What a sudden change in the weather we're experiencing in southern California! I fully expected the sun to burn holes in the pavement through early October.
I admit to being a summer girl at heart, and I remember feeling terribly depressed when the weather shifted from sprinklers and popsicles and frozen yogurt to this autumn chill, but I've learned to embrace the changes in the seasons in my adulthood. Besides, my birthday lands on the autumnal equinox, and some of my friends and loved ones have suggested that my seasonal loyalties are somewhat misplaced (yes, my b-day is tomorrow!).
Andrew, who grew up in Seattle, welcomes the change utterly, completely. "At last!" he said. "The cool air." Last night I heard him climbing the rickety staircase, his arms full of grocery bags no doubt (we're always running out of milk), but when he opened the door to our apartment, he just...stood there.
"What are you doing?" I said, following what seemed to me a significant pause.
"Oh, well, letting some of the cool air in..."
Despite my preference for the heat, how could I refuse him this pleasure, given the long sweltering (well, in his opinion!) summer he endured?

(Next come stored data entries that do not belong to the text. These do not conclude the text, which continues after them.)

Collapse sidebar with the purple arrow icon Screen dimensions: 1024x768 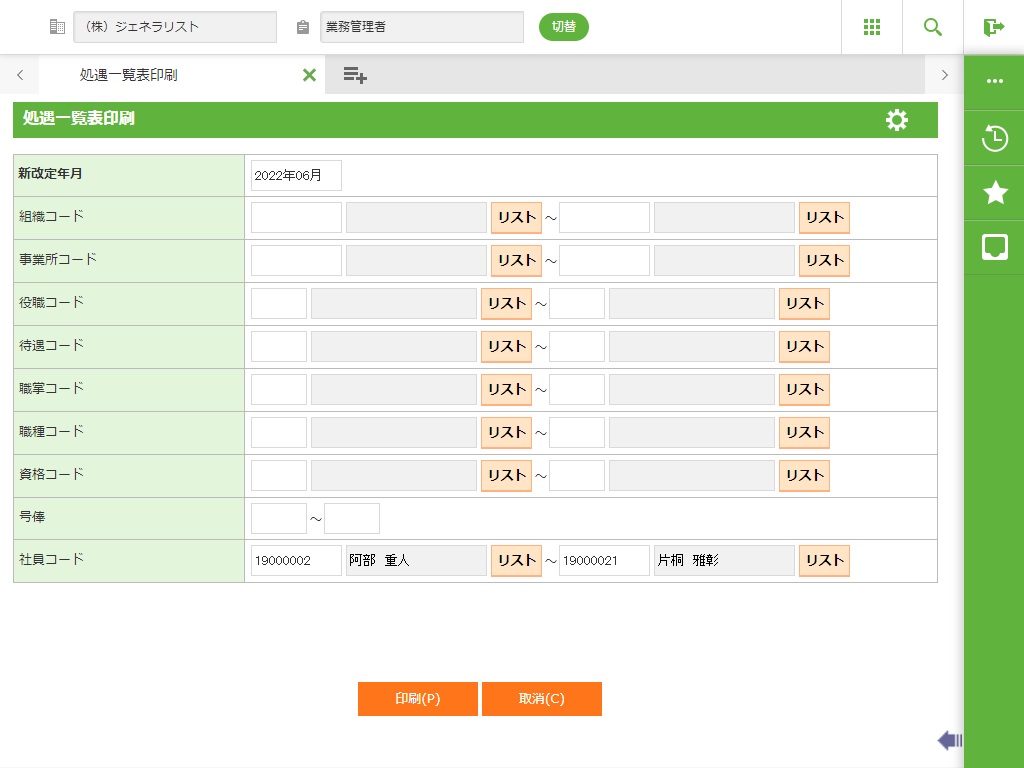(x=949, y=740)
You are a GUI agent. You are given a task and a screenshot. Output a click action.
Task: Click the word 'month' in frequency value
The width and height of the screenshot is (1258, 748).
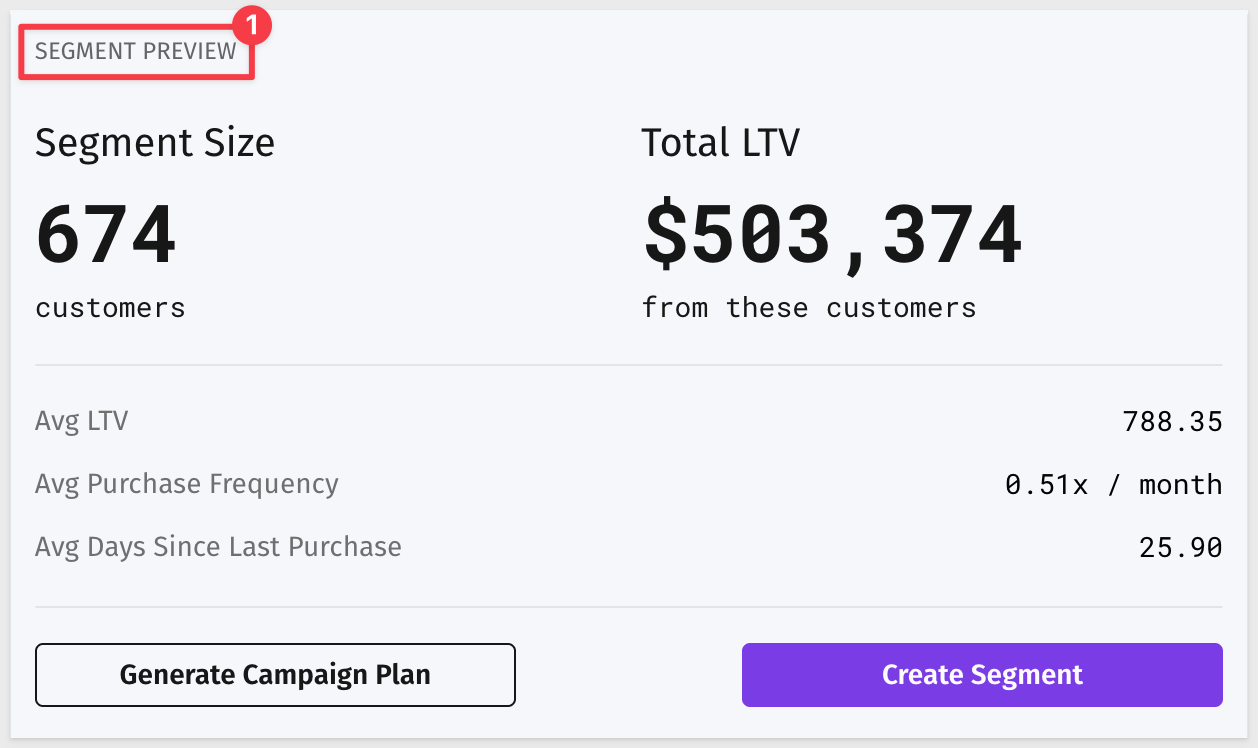[x=1181, y=485]
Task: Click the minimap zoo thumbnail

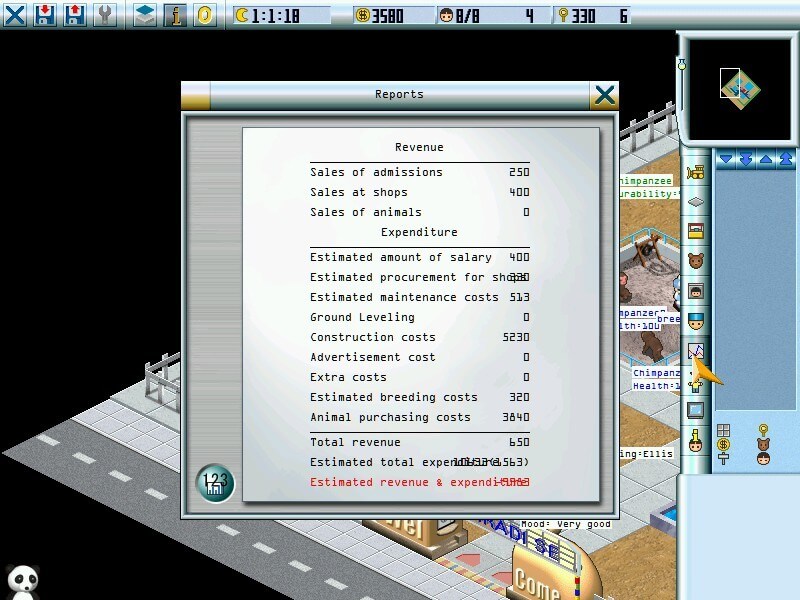Action: click(740, 90)
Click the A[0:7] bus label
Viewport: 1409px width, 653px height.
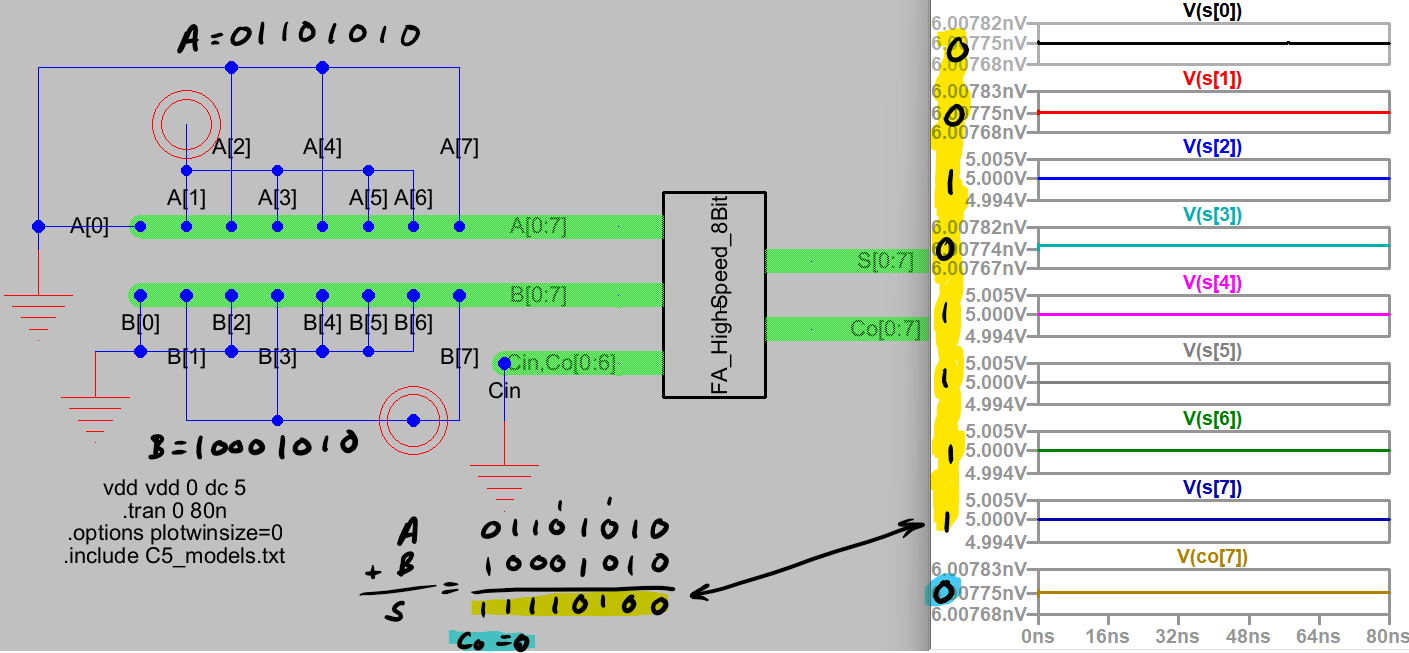pos(538,227)
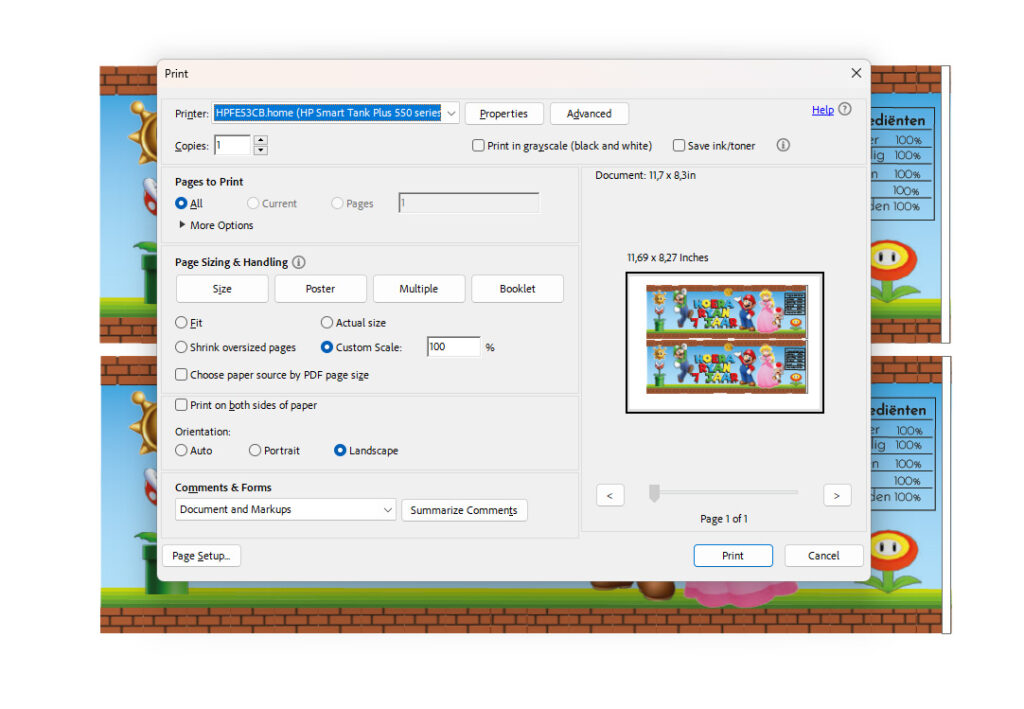1024x709 pixels.
Task: Expand More Options under Pages to Print
Action: coord(182,225)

I continue to read food memoirs (
My Life in France by Julia Child and Alex Prud'Homme at the moment), but I'm also reading
Xerxes Invades Greece -- excerpted from Herodotus's
Histories. Penguin has taken to publishing excerpts of epics (with the exception of perhaps
The Epic of Gilgamesh and
Beowulf which are published in their entirety, I should think), and they're calling the series
Penguin Epics. I'm enjoying the covers. The volume I'm reading addresses Xerxes's decision to invade Greece (as expressed in the title) and what befell him thereafter.

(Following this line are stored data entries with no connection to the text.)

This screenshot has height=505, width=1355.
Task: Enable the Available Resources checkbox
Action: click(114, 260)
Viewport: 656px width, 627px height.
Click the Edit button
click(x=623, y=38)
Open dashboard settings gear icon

I am a sucker for special editions, special runs: the illustrated works of Dante, Spenser, Lincoln's
Gettysburg Address, Herodotus, and so on and so forth. I discovered the Penguin Epics series at
Book Soup in Hollywood, where we meandered following a brief stop at the
Whisky a Go Go. Andrew and I go on some sort of outing almost every week. I mean to tell you that sometimes we get in the car and say, "Okay, what will it be? San Juan Capistrano or Santa Monica?"
Decisions, lovely decisions.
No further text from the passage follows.